In my view, from a human rights perspective, this counter-argument does not suffice because health and religious freedom are two fundamental rights per se, independent from the number of people concretely affected. More profound reasons need to be explored, which are linked with conscious and unconscious biases and forged by Western-centric discourses. For this purpose, it has been underlined that face covering is “a multilayered signifier due to its different functions” (Taleb 2020, 743). COVID-19 has shown that perceptions of this practice as acceptable or not may change over time, depending on the “who” and the “why” it occurs and, ultimately, on the stereotypes about certain communities in our societies.

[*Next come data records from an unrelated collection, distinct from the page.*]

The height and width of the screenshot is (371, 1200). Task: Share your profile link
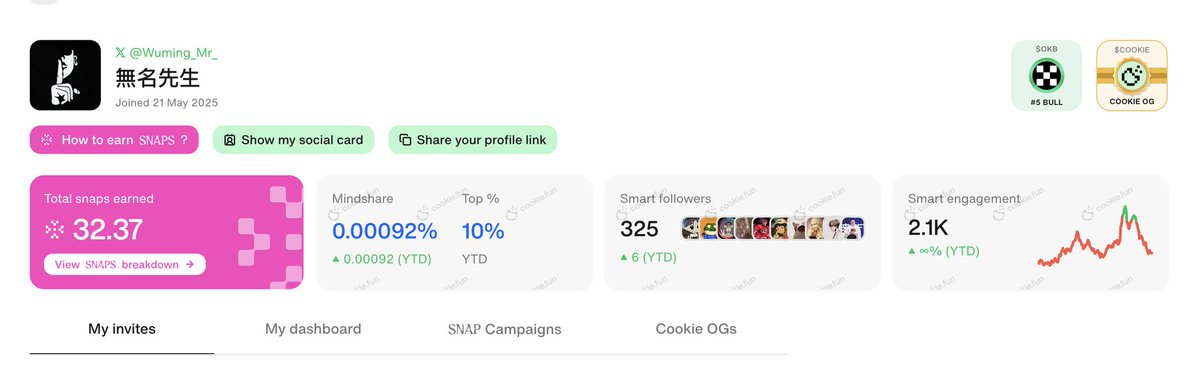point(472,140)
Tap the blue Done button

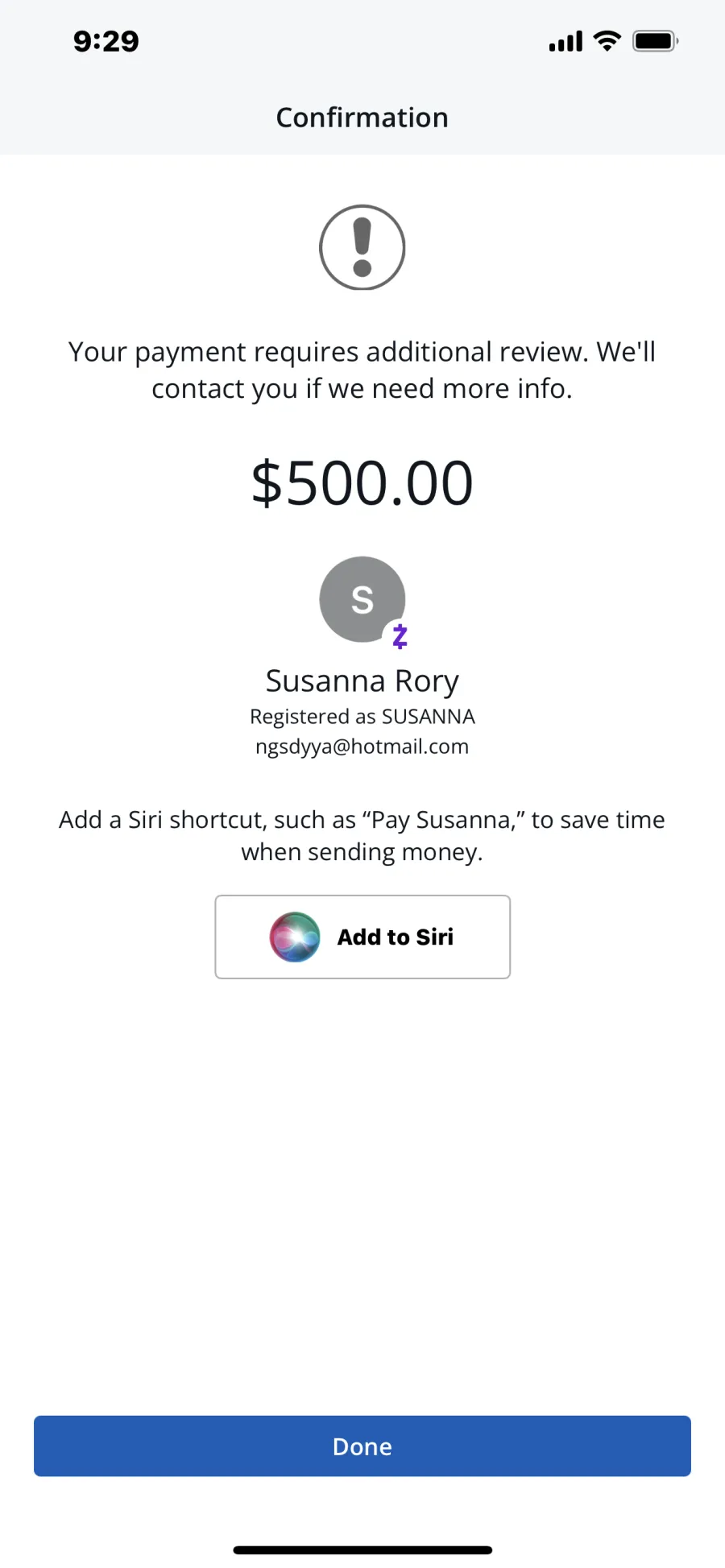(362, 1446)
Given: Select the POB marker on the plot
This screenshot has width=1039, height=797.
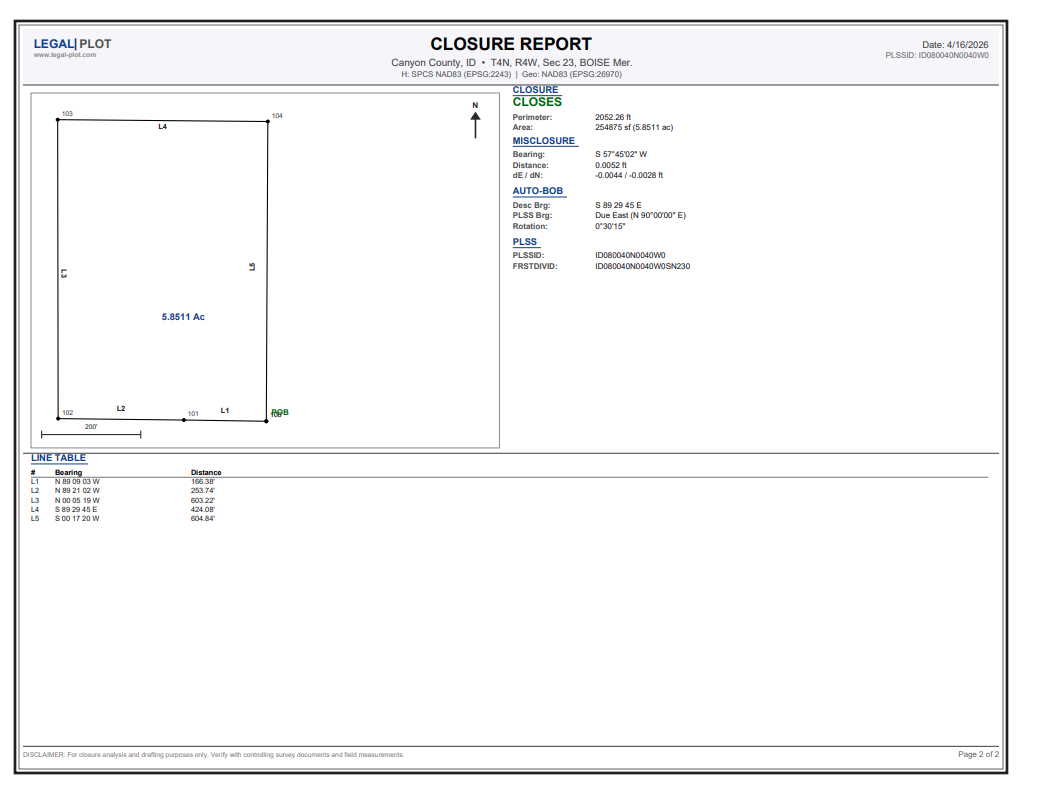Looking at the screenshot, I should click(280, 412).
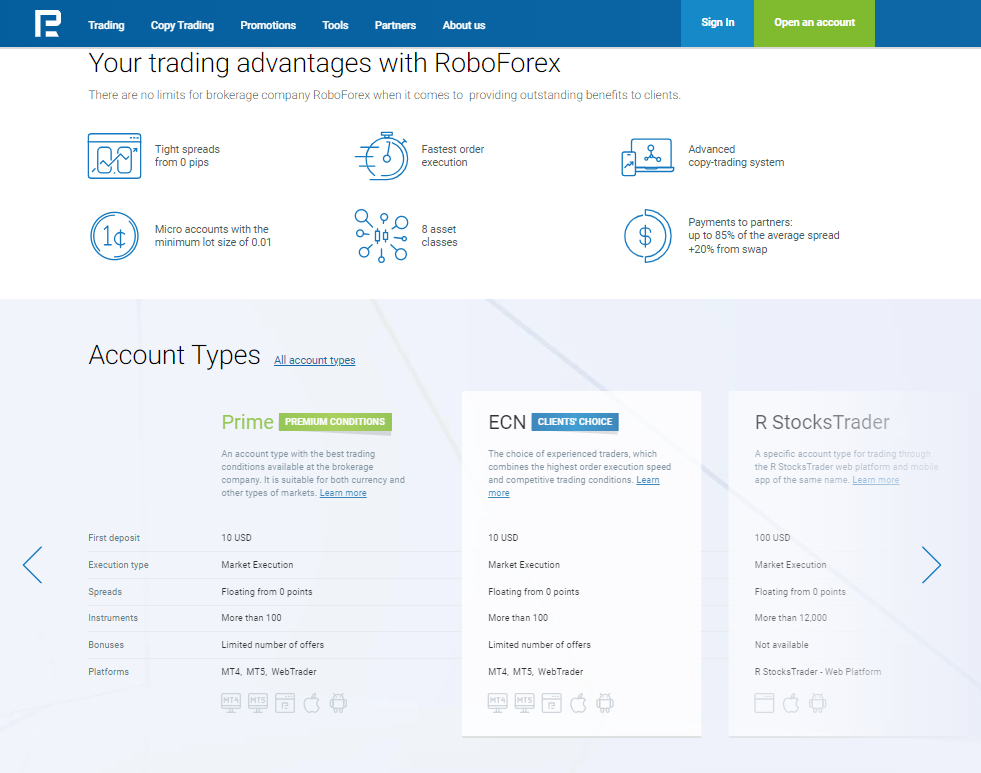Click the Micro accounts 1-cent coin icon
This screenshot has width=981, height=773.
[x=114, y=236]
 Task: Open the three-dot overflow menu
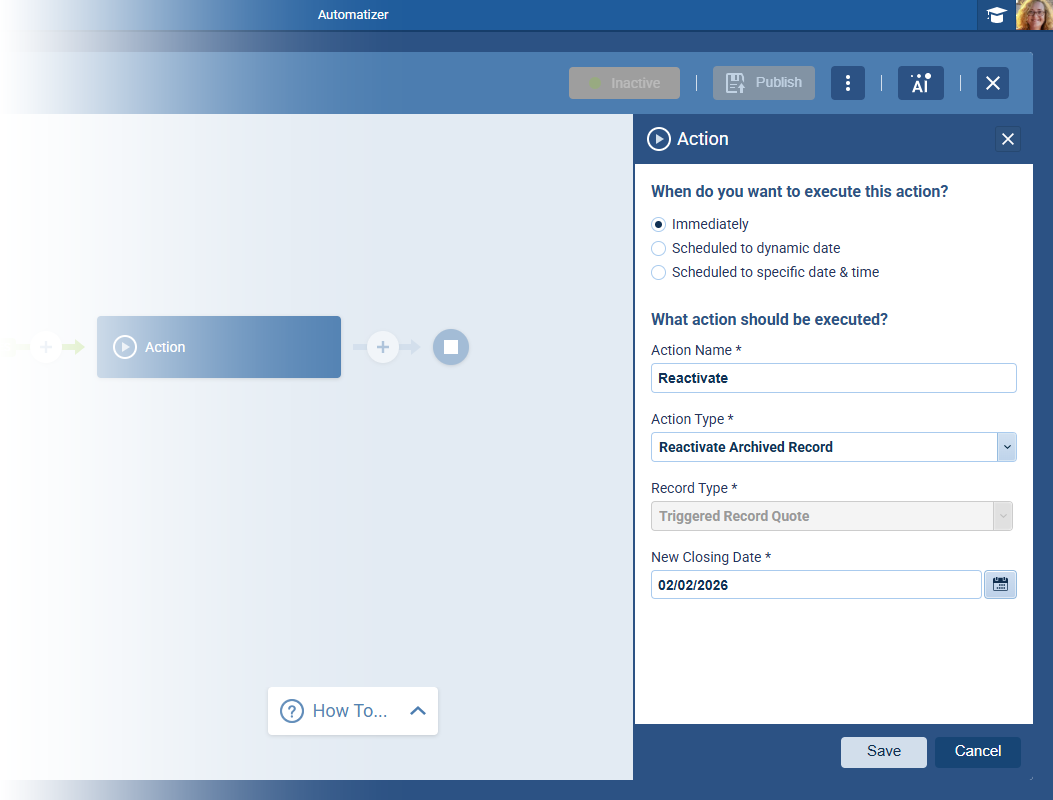(x=847, y=83)
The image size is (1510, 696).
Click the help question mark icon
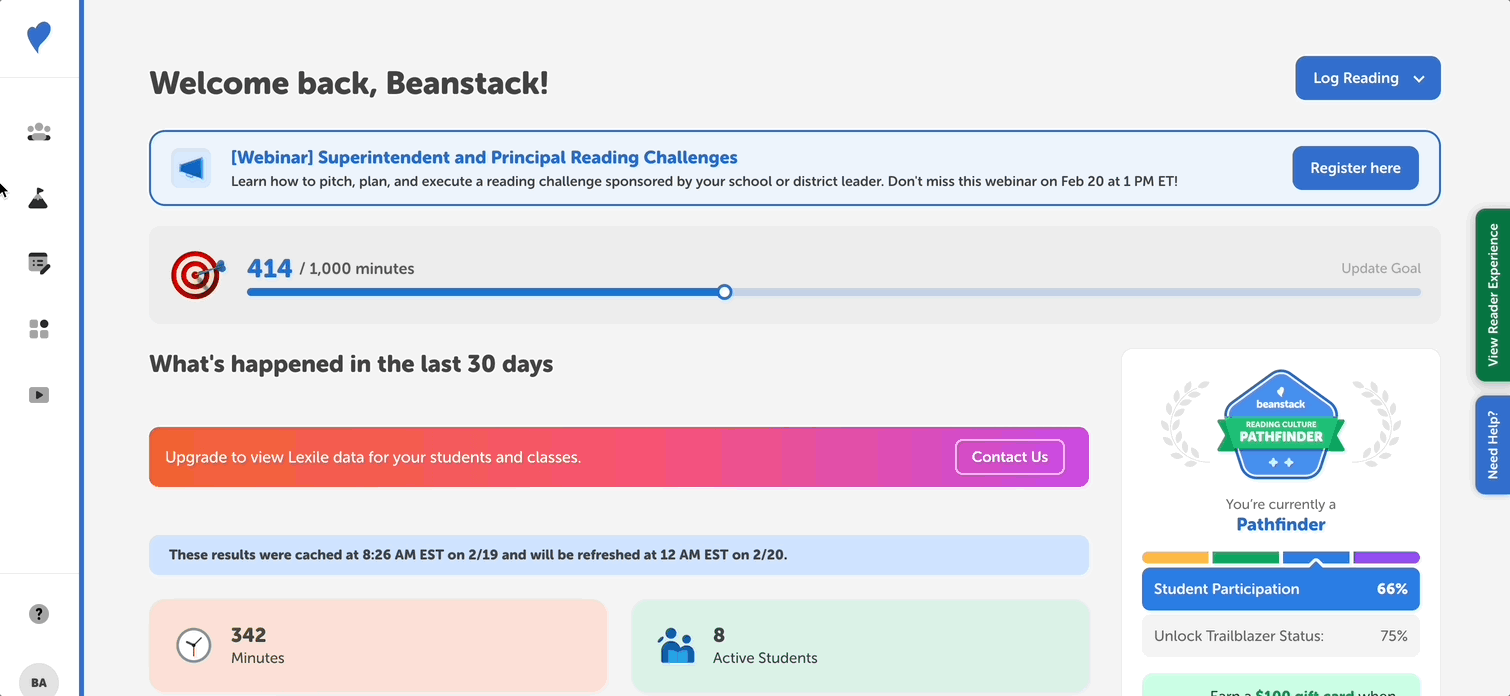coord(38,613)
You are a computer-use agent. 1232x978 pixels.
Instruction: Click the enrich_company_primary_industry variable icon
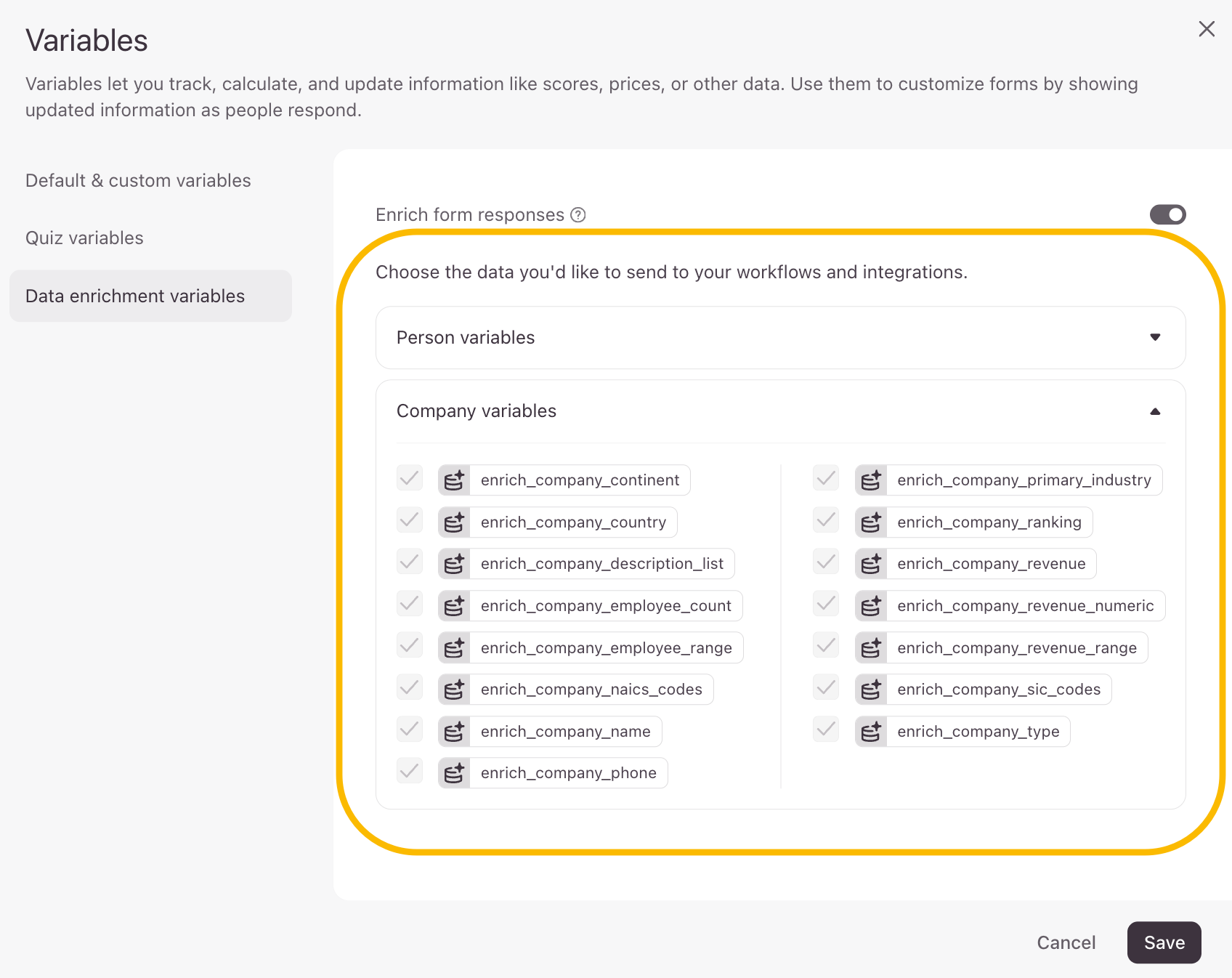870,480
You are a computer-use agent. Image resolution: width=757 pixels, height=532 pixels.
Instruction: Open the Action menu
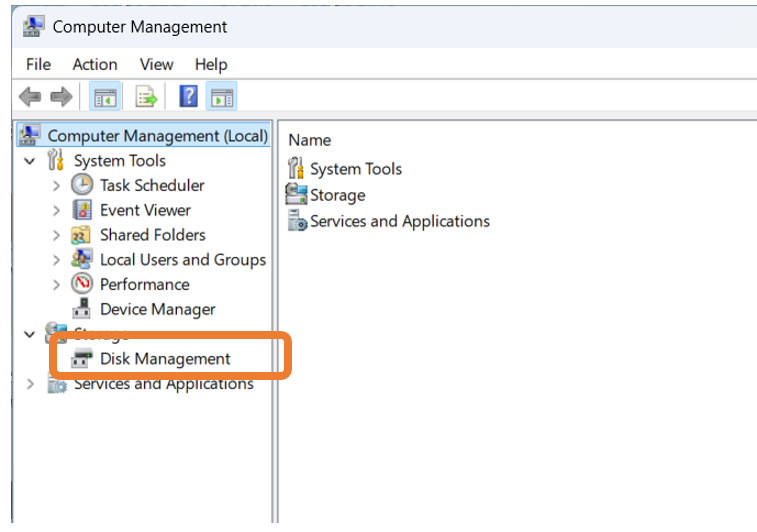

Furthermore, as far as religious symbols as the full-face veil are concerned, they show “a complex reality embodying a plurality of meaning […] that, on a case-by-case basis, depend on the person who displays the symbol and the person who views it” (Ferrari 2013, 14).

During the pandemic, some Muslim women pointed out that they felt less targeted for personal attacks (Inglis, and Almila 2020, 256) and hoped that people could even sympathise with them, having experienced the need to cover their faces in public (Fareed 2020). The question of Muslim women’s “need” to wear a full-face veil remains an open question, but a look at “the intersectional positioning of Muslim women […] on axes of power” (Khemilat 2021, 223) may at least help to shed light on the impact of abstract gender-religion blind policies/legislations, concretely racialising and othering them.

4 Reimagining Muslim Women and Their Rights

Following Georg Simmel’s intuition on the “stranger” (Simmel 1908, 509; cf. Rigo 2020, in a gender perspective), newcomers in EU societies are persons “who come today and stays tomorrow. [They are] fixed within a particular spatial group, or within a group whose boundaries are similar to spatial boundaries. But [their] position in this group is determined, essentially, by the fact that [they have] not belonged to it from the beginning, that [they] import qualities into it that do not and cannot originate from the group itself” (my translation). Newcomers’ distance from “us” is emphasised by their nearness to “us” (Ibidem). Muslim female migrants travel with their beliefs, norms, values, traditions and, therefore, confront contemporary societies about our “distance” and “nearness” in daily interactions. The baggage that travels with them, however, should not be caged in assumedly homogeneous boxes but rather be intended as plural themselves. As far as religion is concerned, when opening this luggage, we will find many different clothes and garments, among which headscarves and full-face veils amount to just part of the whole. Religion freedom in all its forms (including atheism or agnosticism) shapes people’s identity and Weltanschauung. The way how certain groups and symbols are represented in public discourse and incessantly mediatised hinders both a human rights approach that jointly considers gender-religious needs as well as intragroup/intergroup relations, and tackling the racialisation/othering of women belonging to religious groups perceived as a threat to “our” identity. At this point in our history, we need to stop imagining Muslim women through paternalistic and colonial repertoires and re-imagining them starting from the rich variety of instances they bring to our society.